SELECTED TEXT:
To further my enjoyment of these focused blogs, they hadn’t yet become splogs. By that I mean so loaded down with ads and click-me banners that you can no longer find the blog itself right away. Don’t get me wrong - it’s not that making pin money from blogs is a bad idea. But when the ads take up more of the blog space than the writing does, it's no longer a blog; it's mainstream media with some token commentary. I actually visited one site where the entire day’s post was a plea for readers to click on the ads there!
Then too, there are the social sites such as MySpace and Twitter which are further eroding the sense of community that blogs originally fostered. These “social media sites” look more like newspaper inserts for Wal-Mart, Sears or Kohl’s. Further, as bloggers work toward that professional blog status, we lose that whole essence of blogging that attracted us “amateurs and personal journalists” in the first place. Seeing these sites, is it any wonder the storytelling people and people with histories among us shy away from blogging?
I so welcome the day when we can expand back to that. I wish I still had a grandmother to get hooked. I know she would have embraced the whole concept and been the best blogger this side of 70.

LIST OF TASKS:
- 1) Answer these about the passage on blogs:
(a) Which two social sites does it name?
(b) On one site, what did the entire day's post plead for?
(c) Whom does the writer wish they still had?
- 2) Reproduce everything in the passage on blogs from "Then too, there" down to "side of 70.".

[Extracted records]

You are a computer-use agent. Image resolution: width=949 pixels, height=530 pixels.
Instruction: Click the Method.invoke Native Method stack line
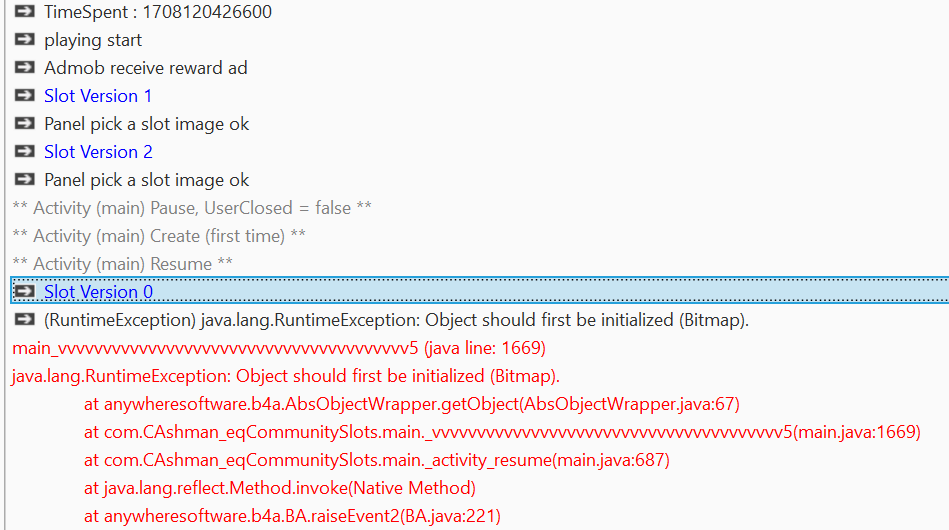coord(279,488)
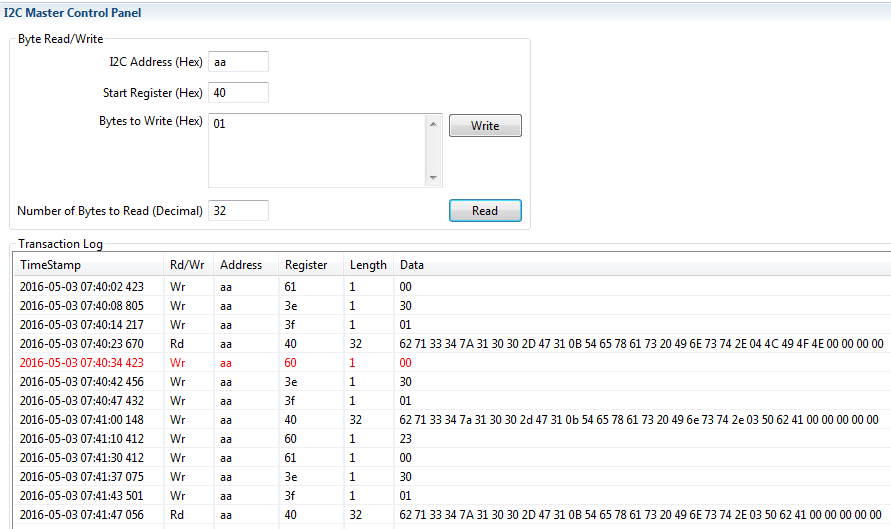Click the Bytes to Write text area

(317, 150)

SOLUTION SET:
- 1)
(a) MySpace and Twitter
(b) For readers to click on the ads there
(c) A grandmother to get hooked

- 2)
Then too, there are the social sites such as MySpace and Twitter which are further eroding the sense of community that blogs originally fostered. These “social media sites” look more like newspaper inserts for Wal-Mart, Sears or Kohl’s. Further, as bloggers work toward that professional blog status, we lose that whole essence of blogging that attracted us “amateurs and personal journalists” in the first place. Seeing these sites, is it any wonder the storytelling people and people with histories among us shy away from blogging?
I so welcome the day when we can expand back to that. I wish I still had a grandmother to get hooked. I know she would have embraced the whole concept and been the best blogger this side of 70.